Eight of the ten members in the sub-index were trading higher, with realtors Prestige Estates, DLF and Sobha climbing between 2% and 6%.

“This move is expected to strengthen demand for affordable housing,” said Anuj Puri, chairman of ANAROCK Group.

Middle-class homebuyers, landlords, and investors can now benefit from reduced tax liabilities, better affordability, and fewer compliance hassles, Puri added.

Badal Yagnik, CEO of Colliers India, also echoed the sentiment and said the rationalization of taxes and enhancement of exemption limits can boost disposable income, spurring consumption levels and real estate investments, particularly in residential real estate and alternate financial instruments such as REITs.

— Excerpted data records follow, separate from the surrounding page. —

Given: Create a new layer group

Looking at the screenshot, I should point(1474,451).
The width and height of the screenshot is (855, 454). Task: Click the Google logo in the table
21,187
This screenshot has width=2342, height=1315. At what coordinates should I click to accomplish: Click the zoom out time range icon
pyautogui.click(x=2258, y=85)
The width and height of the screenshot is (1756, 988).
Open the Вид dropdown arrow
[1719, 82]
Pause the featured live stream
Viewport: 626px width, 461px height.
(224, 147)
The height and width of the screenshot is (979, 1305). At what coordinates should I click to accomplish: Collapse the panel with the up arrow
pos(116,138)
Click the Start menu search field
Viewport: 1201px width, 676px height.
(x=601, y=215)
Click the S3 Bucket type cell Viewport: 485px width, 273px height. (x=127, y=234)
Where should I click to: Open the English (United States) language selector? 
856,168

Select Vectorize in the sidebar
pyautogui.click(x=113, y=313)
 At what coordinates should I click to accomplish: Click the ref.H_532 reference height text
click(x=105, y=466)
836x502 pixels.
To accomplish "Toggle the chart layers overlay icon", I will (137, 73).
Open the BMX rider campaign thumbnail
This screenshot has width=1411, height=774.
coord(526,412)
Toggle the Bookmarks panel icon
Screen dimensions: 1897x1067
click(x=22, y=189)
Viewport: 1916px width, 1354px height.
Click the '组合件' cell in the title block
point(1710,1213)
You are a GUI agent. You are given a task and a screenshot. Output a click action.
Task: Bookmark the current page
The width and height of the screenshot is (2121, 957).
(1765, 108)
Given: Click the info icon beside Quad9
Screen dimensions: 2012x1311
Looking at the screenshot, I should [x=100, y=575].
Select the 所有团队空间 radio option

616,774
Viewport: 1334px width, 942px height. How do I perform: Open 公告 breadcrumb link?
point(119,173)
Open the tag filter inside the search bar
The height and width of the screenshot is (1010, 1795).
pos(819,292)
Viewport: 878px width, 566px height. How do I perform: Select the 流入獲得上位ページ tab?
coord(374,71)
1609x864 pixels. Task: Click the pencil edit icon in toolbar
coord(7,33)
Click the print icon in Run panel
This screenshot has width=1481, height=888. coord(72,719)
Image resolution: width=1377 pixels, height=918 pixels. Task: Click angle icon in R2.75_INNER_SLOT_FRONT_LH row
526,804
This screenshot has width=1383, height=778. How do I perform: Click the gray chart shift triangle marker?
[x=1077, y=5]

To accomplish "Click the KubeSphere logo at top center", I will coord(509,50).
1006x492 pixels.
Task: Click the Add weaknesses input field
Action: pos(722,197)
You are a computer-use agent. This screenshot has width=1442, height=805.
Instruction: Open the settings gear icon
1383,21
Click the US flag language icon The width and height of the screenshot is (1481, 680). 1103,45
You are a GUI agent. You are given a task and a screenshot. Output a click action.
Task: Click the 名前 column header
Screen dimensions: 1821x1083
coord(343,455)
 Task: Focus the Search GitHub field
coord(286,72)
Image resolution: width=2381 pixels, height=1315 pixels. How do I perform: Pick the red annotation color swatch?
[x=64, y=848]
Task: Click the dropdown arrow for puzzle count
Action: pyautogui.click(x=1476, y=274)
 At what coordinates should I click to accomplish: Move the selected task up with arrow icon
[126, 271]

The government also made room for homeowners to claim two self-occupied properties as tax-free, as compared to only one earlier, a move likely benefiting residential real estate investment.

This step minimizes tax pressures, promotes homeownership, and facilitates real estate investment, especially in second homes and Tier 2 and 3 cities, Puri said.

Other consumption-linked sectors were also trading higher on the day after the cut to income tax.